Он не вошёл в дверь, а как-то очень тихо вскользнул в неё светлой тенью, и даже уходящих шагов не было слышно.

Владимир тоже поднялся, зашёл за угол веранды, вынул через заранее расстёгнутый ворот гимнастёрки из подмышечной кобуры наследственный вальтер, заготовленный перед ужином в гостинице, и, прижавшись к доскам животом и грудью, стал ждать, опустив руку с пистолетом вдоль туловища. Какое-то чувство, неизвестно какое по счёту, подсказывало, что с этой еле живой на вид и светящейся в темноте ходячей гнилушкой надо держать ухо востро.

И точно! Ангел появился так же тихо, как и ушёл. Владимир увидел его, когда тот уже спустился с крыльца и оглядывался, держа в вытянутой руке пистолет и разыскивая совиными глазами того, с кем надо окончательно сговориться. Спрятавшийся ненавистный вербовщик тихо нагнулся, нашарил на земле камешек и бросил снизу вверх в палисадник. Шум упавшего камня мгновенно переориентировал гостеприимного хозяина, и он, сделав быстрый шаг к углу дома, ещё больше вытянул руку с оружием, стараясь разглядеть затаившуюся цель. Он уже свыкся с мыслью, что прошлое благополучно кончилось и забыто, а оно, опасное и нервное, неожиданно вернулось с этим белобрысым верзилой, и овладевшие слабой душой отчаянье и страх толкали на необдуманный поступок. К тому же, манили чужие деньги и, наверное, немалые, которые можно было взять только у трупа.

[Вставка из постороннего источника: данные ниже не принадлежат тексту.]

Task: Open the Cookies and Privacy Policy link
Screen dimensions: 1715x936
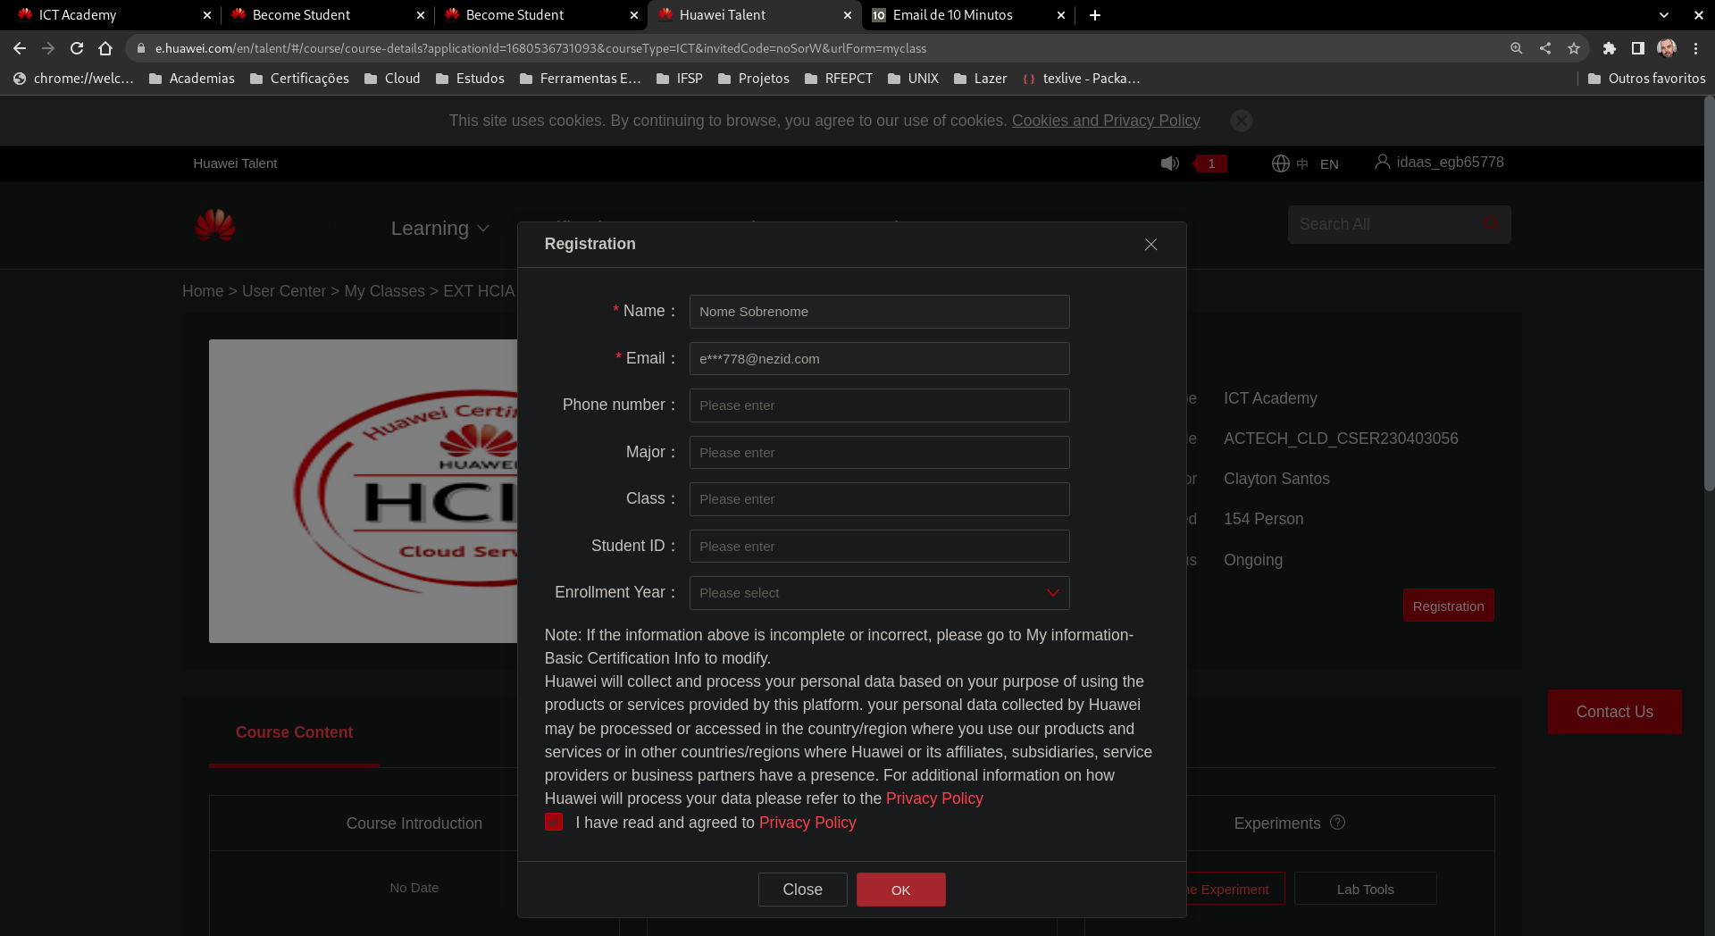Action: 1105,121
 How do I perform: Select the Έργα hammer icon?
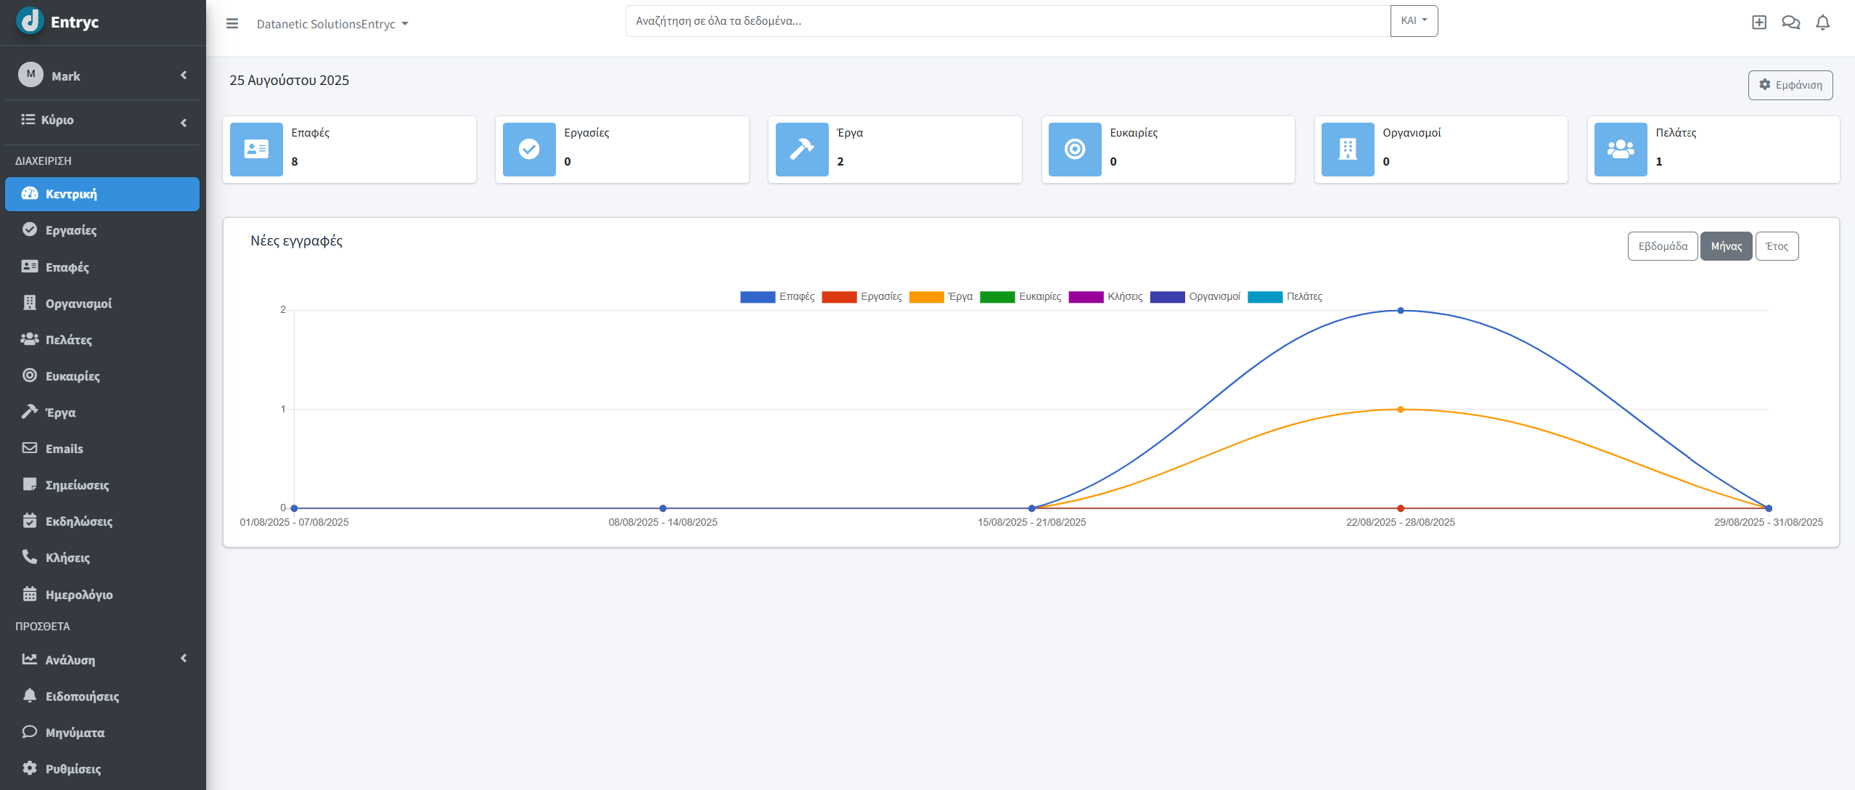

- Стой! – вдруг услышал он за спиной и тут же почувствовал, как вся она, незащищённая, покрылась липким холодным потом, который струйками потёк по ногам, и нестерпимо некстати захотелось помочиться. – Не дёргайся, а то получишь пулю, и медленно-медленно положи пистолет у ног. Любое резкое движение, и ты – труп! – Ангел всхлипнул и выполнил требование невидимки, запросто разгадавшего его хитрость. – Умница! Теперь сними сапоги – зачем ты их напялил-то? – и переверни кверху подошвами. – Когда почти рыдавший недотёпа, старавшийся покорным поведением и прерывистыми покаянными всхлипами вызвать сердоболие и жалость к себе, выполнил и это требование, из правого сапога выпала, фиолетово блеснув лезвием в темноте, финка. Неумолимый экзекутор похвалил снова: - Смотри-ка, какой ты предусмотрительный! Подстраховался! Отойди, не торопясь, к стене дома, подними руки, обопрись ими о стену, ноги – пошире, и постой, не оглядываясь. Живей, повторять не стану!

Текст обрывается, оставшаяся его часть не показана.